Hay un concepto en las prácticas de lucha física (artes marciales de distinto origen, técnicas varias de combate, o deportes como el boxeo) que es el de “hacer sombra”. Hacía tiempo lo conocía, pero hace muy poco lo empecé a observar con detenimiento. Antes, a mis ojos, resultaba una simple entrada en calor. Pero a medida que fui aprendiendo, o conversé con mayor profundidad con aquellos que de verdad sabían del asunto, entendí más esa cosa de danza coreográfica que tienen estos “ejercicios” y que se puede ver sin demasiado detenimiento.

Cuando los distintos deportistas, de cuál deporte o forma en particular fueran, hacen sombra, calientan más el cerebro que el cuerpo. Lo que hacen es imaginar un enemigo invisible, lo perfeccionan y complejizan. Imaginan sus posibles formas de moverse y cómo reaccionarían. Practican combinaciones de golpes que les hayan resultado efectivas en el pasado y las reiteran sistemáticamente hasta que su cuerpo las sepa usar como reflejo. Pueden ser rodillas, o codos, cabezazos o formas de defenderse de cómo podría atacar ese enemigo invisible. Bailan violentamente con el enemigo ideal, aquel que conoce todos nuestros defectos.

Por ende, cuando un deportista hace sombra se puede ver mucho más que una entrada en calor. Se puede ver la inteligencia, su creatividad y su potencial capacidad de daño. Se puede incluso apreciar de alguna manera su fuerza, su técnica, precisión y prolijidad en cada movimiento o su inventiva a la hora de mezclar recursos. Armas o escudos que se van pensando mientras se lucha contra uno mismo.

En definitiva, hacer sombra no es tirar trompadas al aire, sino el arte de luchar contra quien más nos conoce: nosotros mismos.

[recomendado postid=114699]

A partir de ese entonces, de cuando empecé a disfrutar de ver aquellos movimientos –o al menos apreciar su valor verdaderamente-, empecé a transpolarlo a otros campos de mi vida. Empecé a ver el hecho de hacer sombra como una representación sencilla de pensar. Imaginar la realidad y anticiparse. Bailar solo antes del encuentro con el desafío. Empecé a ver el valor de la disciplina para vivir. De confrontar con nuestra sombra como rutina permanente, de imaginarnos a nosotros frente al miedo personificado en la nada, probando cómo zafar y cómo tomar las riendas, cómo aguantar y cómo ponerse picante.

Comencé a verme haciendo sombra mismo al escribir, moviéndome para adelante y para atrás, tipeando y borrando, pensando en las flaquezas de las ideas y reforzándolas, encontrando contradicciones y puliendo pensamientos. Repitiendo el ejercicio una y otra vez, aunque la misma acumulación de errores para mi inaceptables me resultara frustrante. Desde Alí en Zaire sobre la ruta imaginando a Foreman al Diego burlando al monstruo invisible haciendo jueguitos con el hombro antes del arranque contra Camerún.

Sobre todo en los momentos donde la presión parece recaer sólo sobre la espalda de uno, parece indispensable no tener una instancia de práctica salvaje. De amarrarse a la locura de personalizar el temor y tirarse un mano a mano contra nuestros terrores. En tiempos como los que corren, de incertidumbres y parálisis generalizada, hacer sombra parece la única actividad para sobrevivir anímicamente a la distopía diaria.
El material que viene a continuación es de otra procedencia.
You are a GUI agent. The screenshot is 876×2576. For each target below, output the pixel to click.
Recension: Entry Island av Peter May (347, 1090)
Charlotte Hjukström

El mano a mano contra el monstruo invisible

Imaginarnos el desafío de cómo será enfrentarse al mañana, a ese día en que esta locura que hoy se ha vuelto termine normal y toque volver de a poco a esa rutina que llevábamos medio robotizados, es la única manera de hacer del vacío un momento útil. Luchar contra nosotros, contra nuestros miedos, ansiedades y manías. Entender qué nos asusta y encararlo con la guardia levantada. Combatir contra cualquiera fuera el fantasma invisible que no nos deja ver ni pensar, tratando de ver por dónde entrarle y desactivarlo. Un ring imaginario en nuestro cráneo, a donde se pueda entrarle a nuestros temores como si fueran un punching ball, para descargar y practicar. Sin miedo a que nos traten de locos cuando piensen que estamos tirando patadas al aire, como bailando sin miedo al qué dirán.

Por sobre todas las cosas, hacer sombra con nuestra mente tiene el mismo beneficio que con nuestro cuerpo. No hace falta nada: ni rivales, ni herramientas. Solo tener el valor de cerrar los ojos y hacer carne nuestras oscuridades mientras les damos una buena lección de quién en verdad somos.